How to get out of a rut in your career

To make a career change at age 51, I used the job search videos and workbooks available through the Church. I suggest the following:

Order a set of booklets for yourself through your ward clerk. Check out the accompanying videos from the ward library.- Write a "strengths and skills" resume based on exercises in the booklets. Don't limit yourself to emphasis on current or past field of work. Emphasize skills and abilities.

Include skills developed at home and Church that transfer to the job market such as leadership, organization, speaking or teaching and time management skills.

Tell your friends of your needs by using the 30-second verbal resume described in the booklets. Let everyone you meet know of your job search. When asked, "What do you do?", answer, "I have skills (or abilities) in . . ."

rather than giving a list of past jobs.

Arm yourself with questions found in the booklets to ask potential employers when interviewing. They make for an impressive interview.

I can count the value of the booklets in thousands of dollars in increased income annually over the past decade. They are an invaluable tool made available through the Church. - Mark D. Collier, Gilbert, S.C.

What we did:

Pertinent questions

It's been my observation and experience that ruts may be caused by the career we have chosen or that someone has chosen for us. If that's a possibility, you may want to examine the effect it's having on your life by asking the following questions:

Do you find pride and satisfaction in your career?

Do you have a feeling of accomplishment?

Do you look forward to challenges of the day?

Do you get recognition for your efforts?

Do you have time to serve your family and Heavenly Father?

If you're not comfortable with the answers to these questions, you may be spending time in the wrong career, digging a deeper rut.

The thought of changing your career could be scary but remember an average bread winner will spend 30-40 years in the work force. That's a long time to be in a rut.

While working with the public some 35 years, I see people in their 60s-70s working and enjoying it. By accident or design, it seems they have found their niche in life, being of service and free of ruts. - Ward Cottrell, Upland, Calif.

Continue education

One way to continue to enjoy your career is to take advantage of every opportunity you may have for continued education, whether it be through your current employer, at a community or technical college, or through some other means.

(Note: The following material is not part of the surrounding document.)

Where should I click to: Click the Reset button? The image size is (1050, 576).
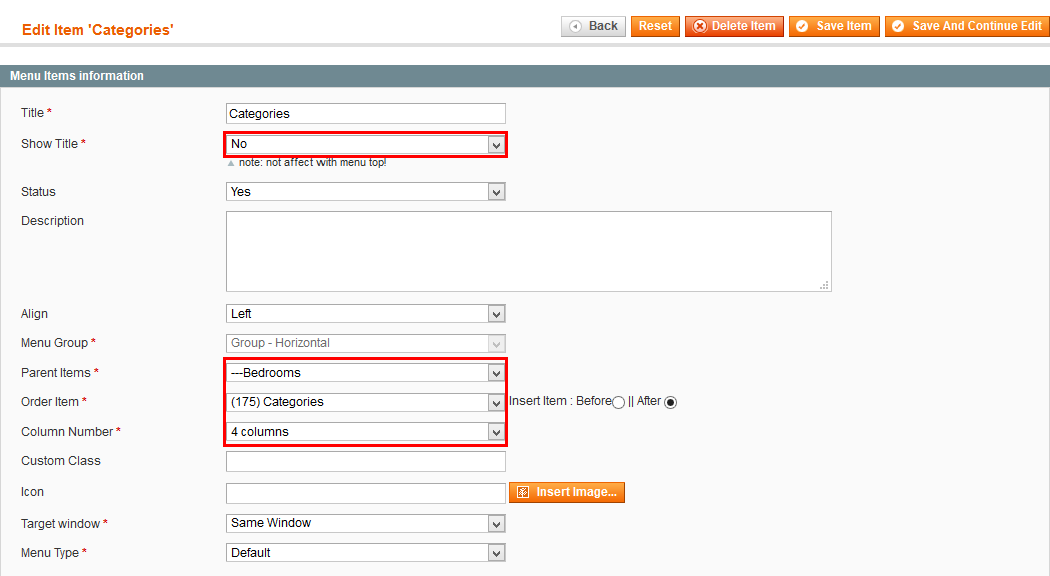655,26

Another possibility is to become an instructor in what you do. For example, I have enjoyed teaching various computer-related classes at a nearby technical college one night a week. The additional income has been useful and the relationships formed with students have been most enjoyable. An added bonus (and it came as a surprise) is that prospective employers have been impressed with the fact that they see on my resume that I have actually taught others the skills I use every day. They see much value in that kind of a person.

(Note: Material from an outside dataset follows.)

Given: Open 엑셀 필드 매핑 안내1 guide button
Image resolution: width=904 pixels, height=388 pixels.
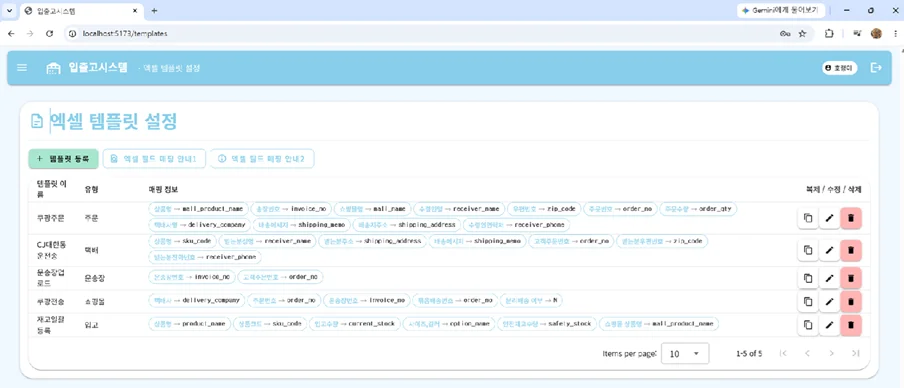Looking at the screenshot, I should pos(154,159).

And, as always, prayer can be helpful as you express to the Lord your desires to have your employment become more meaningful. I know for a fact that He truly cares for each one of us, even in the area of what we do for a living. - Larry Willis, Minneapolis, Minn.

Change attitude

Often, all that is required when we feel that we are getting in a rut is minor change in attitude. I have found that the following have helped:

Dedicate your work to the Lord's glory. If you cannot sincerely feel you can do this, you may need to consider another line of work.

Pray each morning for His blessing that you might serve Him, others and your employer. Ask for specific help with challenges. Pray during the day as needs arise, remembering that He knows everything.

Cheerfully and promptly offer your tithing. You will, as promised in the scriptures, feel a literal partnership with the Lord.

Consider your pay as sacred to be spent on worthy goals.

Acknowledge and thank Him continually for your gifts and talents. Dedicate them also to His purposes.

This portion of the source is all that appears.